- The data:
** begin **

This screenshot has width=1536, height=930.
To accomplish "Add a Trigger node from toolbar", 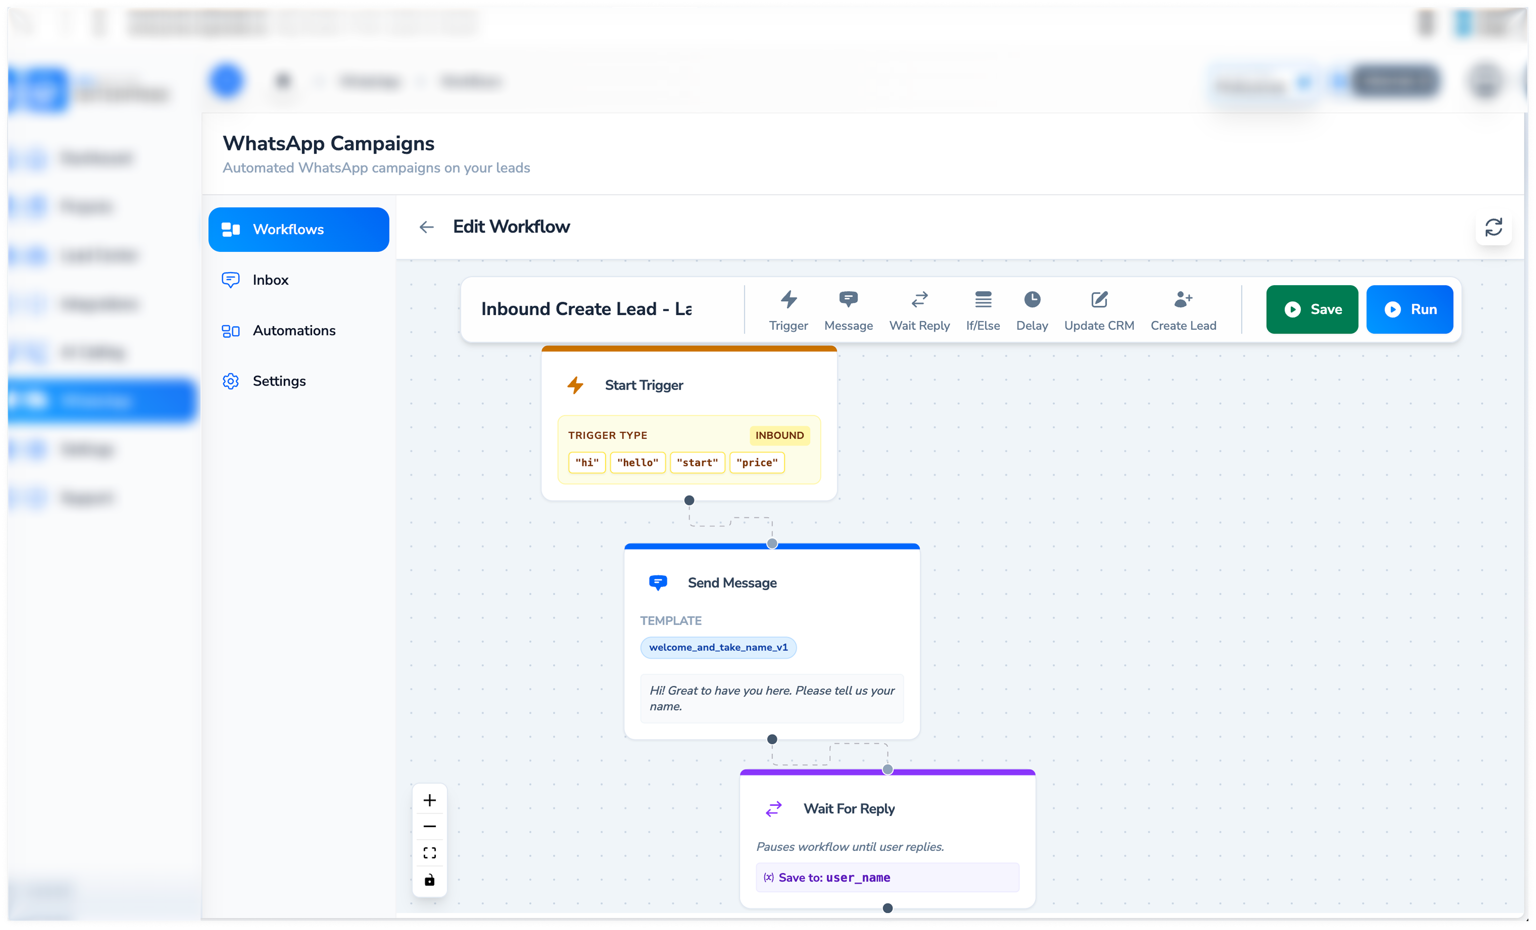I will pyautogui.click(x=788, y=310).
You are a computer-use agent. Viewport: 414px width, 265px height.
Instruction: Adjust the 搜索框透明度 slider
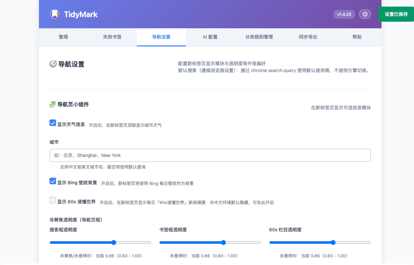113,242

** end **

- Challenge:
Which rows above contain the string "width" with its case matched exactly? Copy out each of those rows in full.

- Worked solution:
This screenshot has width=1536, height=930.
You are a computer-use agent. Viewport: 414px width, 265px height.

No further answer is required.